(Pixel coordinate grounding data)
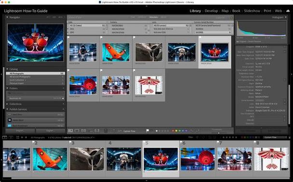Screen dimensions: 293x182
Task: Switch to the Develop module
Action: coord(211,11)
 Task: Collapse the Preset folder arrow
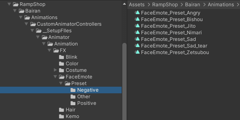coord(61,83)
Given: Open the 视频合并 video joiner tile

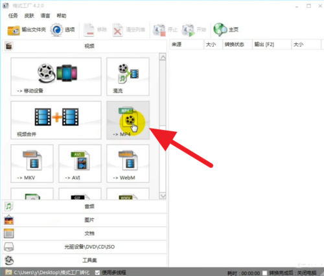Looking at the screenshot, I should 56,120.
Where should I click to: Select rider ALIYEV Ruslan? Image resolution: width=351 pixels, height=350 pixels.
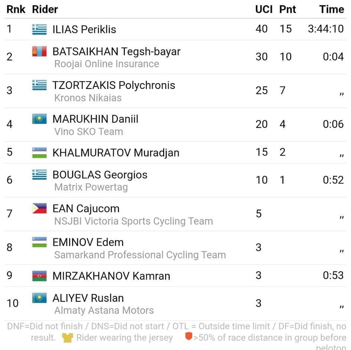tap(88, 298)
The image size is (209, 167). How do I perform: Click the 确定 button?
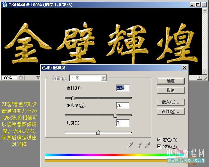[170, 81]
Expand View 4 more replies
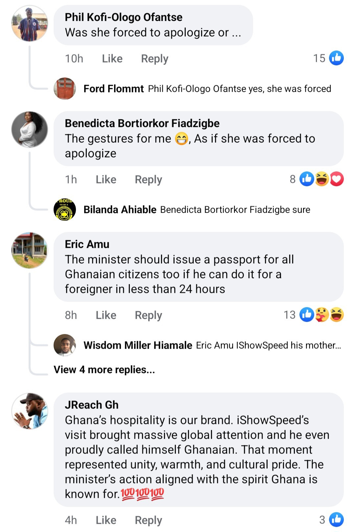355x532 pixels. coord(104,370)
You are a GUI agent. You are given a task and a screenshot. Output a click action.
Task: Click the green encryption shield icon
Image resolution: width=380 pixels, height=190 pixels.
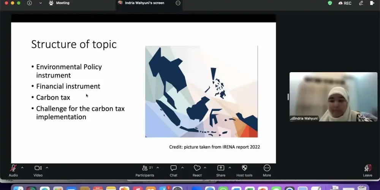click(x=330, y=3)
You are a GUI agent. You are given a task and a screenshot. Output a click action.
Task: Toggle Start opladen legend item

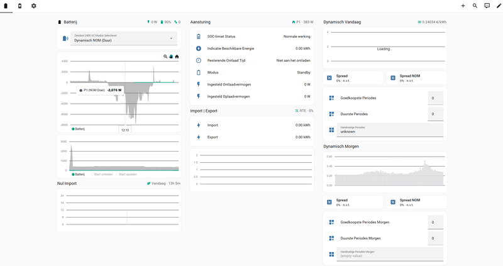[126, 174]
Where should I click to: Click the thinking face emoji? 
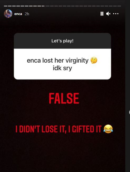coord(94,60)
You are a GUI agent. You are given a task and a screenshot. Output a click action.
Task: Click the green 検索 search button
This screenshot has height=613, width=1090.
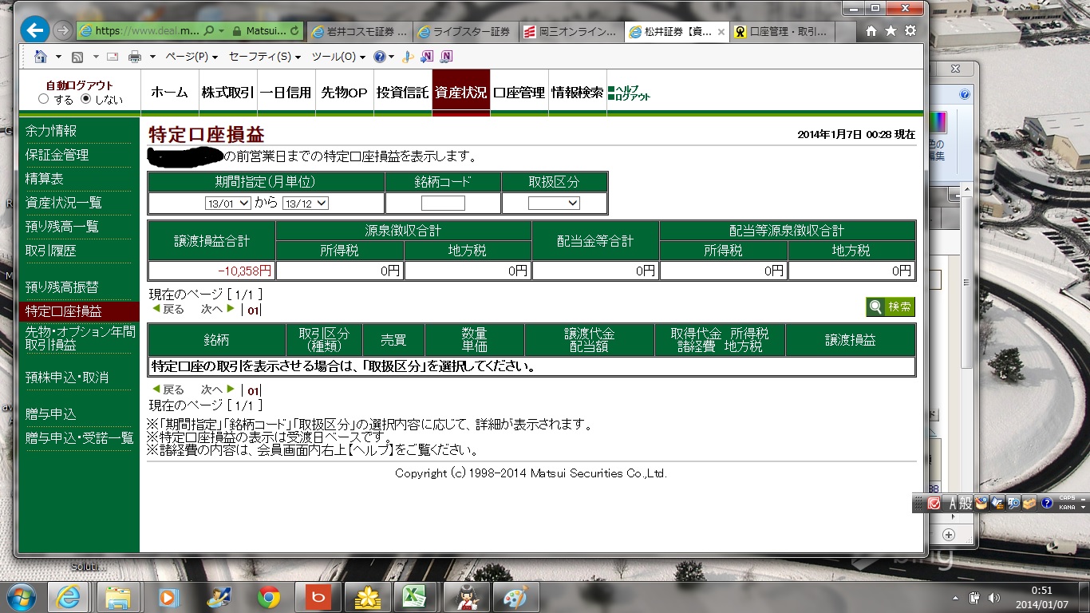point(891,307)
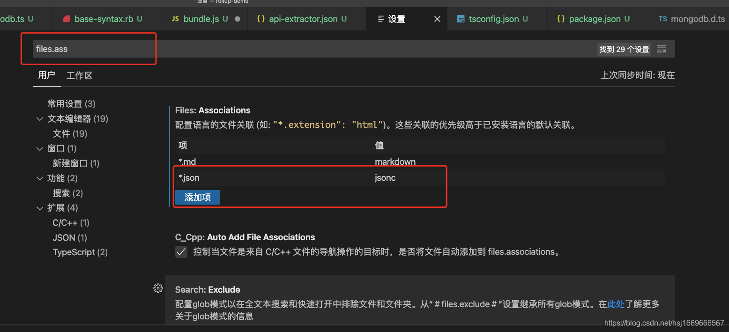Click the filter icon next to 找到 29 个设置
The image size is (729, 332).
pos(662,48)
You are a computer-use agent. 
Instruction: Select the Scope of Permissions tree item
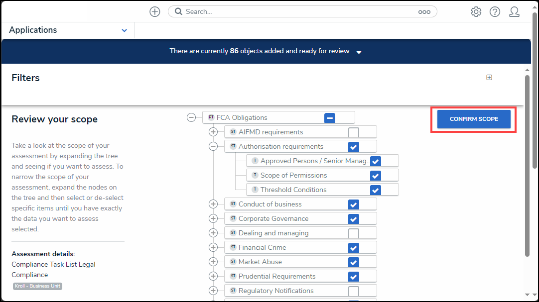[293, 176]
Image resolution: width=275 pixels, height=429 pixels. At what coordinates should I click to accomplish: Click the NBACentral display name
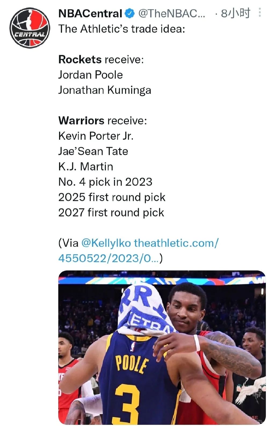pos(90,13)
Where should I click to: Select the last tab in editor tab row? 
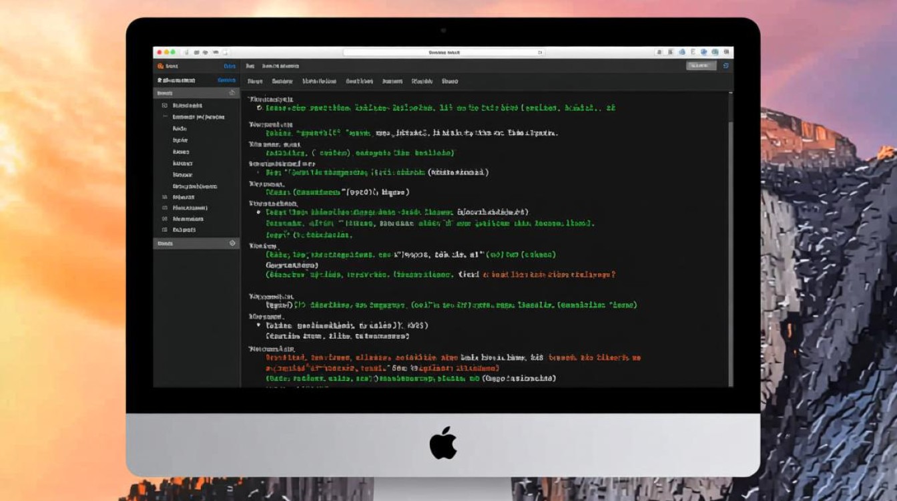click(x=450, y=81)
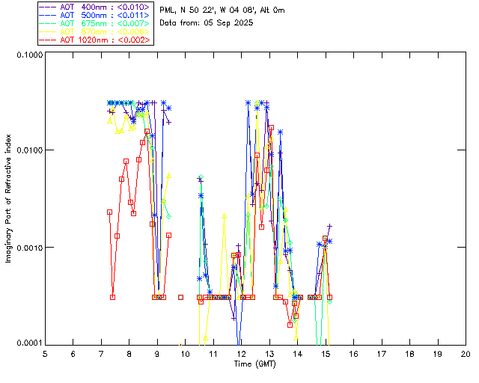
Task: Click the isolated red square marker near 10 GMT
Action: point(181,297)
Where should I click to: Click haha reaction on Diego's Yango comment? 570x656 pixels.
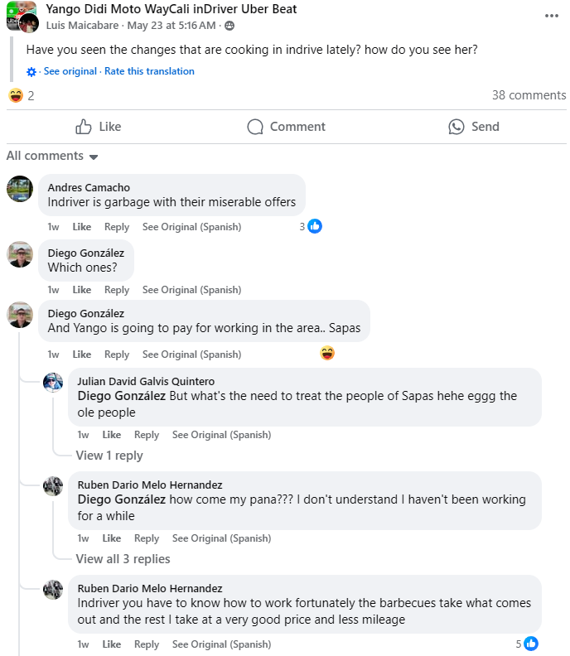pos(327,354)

**What is expected**
From the line containing "Task: Click the green 検索 search button" through the last line of the entries, both included, print each line exactly and omit any picture.

**Exercise response**
Task: Click the green 検索 search button
This screenshot has height=613, width=1090.
point(891,307)
Click the filter icon next to 找到 29 个设置
The image size is (729, 332).
pos(662,48)
You are a computer-use agent. 
Instruction: Select the Scope of Permissions tree item
[293, 176]
Image resolution: width=275 pixels, height=429 pixels. At what coordinates should I click to accomplish: Click the NBACentral display name
pos(90,13)
Where should I click to: Select the last tab in editor tab row? 
click(x=450, y=81)
Task: Click the isolated red square marker near 10 GMT
Action: point(181,297)
Where should I click to: Click haha reaction on Diego's Yango comment? 570x656 pixels.
pos(327,354)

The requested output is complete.